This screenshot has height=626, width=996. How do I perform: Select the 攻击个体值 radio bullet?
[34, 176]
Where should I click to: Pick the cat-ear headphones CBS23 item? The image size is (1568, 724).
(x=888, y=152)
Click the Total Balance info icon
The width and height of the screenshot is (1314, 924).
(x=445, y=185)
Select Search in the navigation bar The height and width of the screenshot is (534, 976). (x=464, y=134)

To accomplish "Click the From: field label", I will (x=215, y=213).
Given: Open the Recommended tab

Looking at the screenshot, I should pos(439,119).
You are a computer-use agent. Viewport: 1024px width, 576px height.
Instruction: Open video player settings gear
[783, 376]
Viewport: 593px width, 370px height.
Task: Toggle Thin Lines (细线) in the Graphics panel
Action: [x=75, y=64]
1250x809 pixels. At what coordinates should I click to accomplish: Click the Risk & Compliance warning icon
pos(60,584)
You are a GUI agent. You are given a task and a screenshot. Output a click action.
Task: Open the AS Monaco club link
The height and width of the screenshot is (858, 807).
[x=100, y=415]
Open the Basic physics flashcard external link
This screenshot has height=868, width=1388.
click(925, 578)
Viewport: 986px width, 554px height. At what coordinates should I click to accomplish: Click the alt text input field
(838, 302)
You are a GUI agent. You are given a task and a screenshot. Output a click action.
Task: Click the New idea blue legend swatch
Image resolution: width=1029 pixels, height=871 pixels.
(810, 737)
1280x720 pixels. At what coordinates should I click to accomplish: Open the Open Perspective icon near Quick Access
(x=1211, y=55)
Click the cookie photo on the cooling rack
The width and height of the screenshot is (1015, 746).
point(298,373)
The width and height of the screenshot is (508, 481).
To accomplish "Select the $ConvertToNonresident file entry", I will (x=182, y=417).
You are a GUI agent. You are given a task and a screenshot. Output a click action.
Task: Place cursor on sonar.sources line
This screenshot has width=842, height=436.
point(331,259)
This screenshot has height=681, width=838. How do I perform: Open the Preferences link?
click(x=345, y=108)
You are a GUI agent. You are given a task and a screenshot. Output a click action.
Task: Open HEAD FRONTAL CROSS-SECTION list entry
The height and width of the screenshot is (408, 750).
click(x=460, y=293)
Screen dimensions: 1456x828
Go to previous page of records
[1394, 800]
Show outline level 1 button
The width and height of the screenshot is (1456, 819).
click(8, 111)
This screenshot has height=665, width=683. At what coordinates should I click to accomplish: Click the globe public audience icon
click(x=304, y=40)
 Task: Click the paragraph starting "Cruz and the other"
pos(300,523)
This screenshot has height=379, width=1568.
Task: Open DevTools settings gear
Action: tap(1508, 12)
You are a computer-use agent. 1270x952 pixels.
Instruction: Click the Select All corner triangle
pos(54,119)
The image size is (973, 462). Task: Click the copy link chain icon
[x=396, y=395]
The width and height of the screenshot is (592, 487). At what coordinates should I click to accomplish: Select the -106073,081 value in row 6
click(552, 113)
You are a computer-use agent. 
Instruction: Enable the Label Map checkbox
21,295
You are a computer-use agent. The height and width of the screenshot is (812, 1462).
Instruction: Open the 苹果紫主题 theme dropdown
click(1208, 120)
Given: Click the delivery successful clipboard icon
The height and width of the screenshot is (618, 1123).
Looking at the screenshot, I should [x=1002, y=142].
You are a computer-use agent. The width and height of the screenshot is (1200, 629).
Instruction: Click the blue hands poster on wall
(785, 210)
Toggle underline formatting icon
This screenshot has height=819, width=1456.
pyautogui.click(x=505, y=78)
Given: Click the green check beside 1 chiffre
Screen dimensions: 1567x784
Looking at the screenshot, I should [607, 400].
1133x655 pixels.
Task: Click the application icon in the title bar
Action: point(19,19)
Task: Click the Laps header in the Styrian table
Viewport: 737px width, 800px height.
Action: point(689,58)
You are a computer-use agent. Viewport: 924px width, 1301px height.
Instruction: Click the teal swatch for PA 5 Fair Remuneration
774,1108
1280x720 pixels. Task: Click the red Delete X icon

→ Directions for this task: Report each line from the items above that contains the string "size", copying every such line in full.

→ In response:
Where should I click to: Pick the cat-ear headphones CBS23 item? The image size is (1568, 724).
The image size is (973, 462). Task: Click the copy link chain icon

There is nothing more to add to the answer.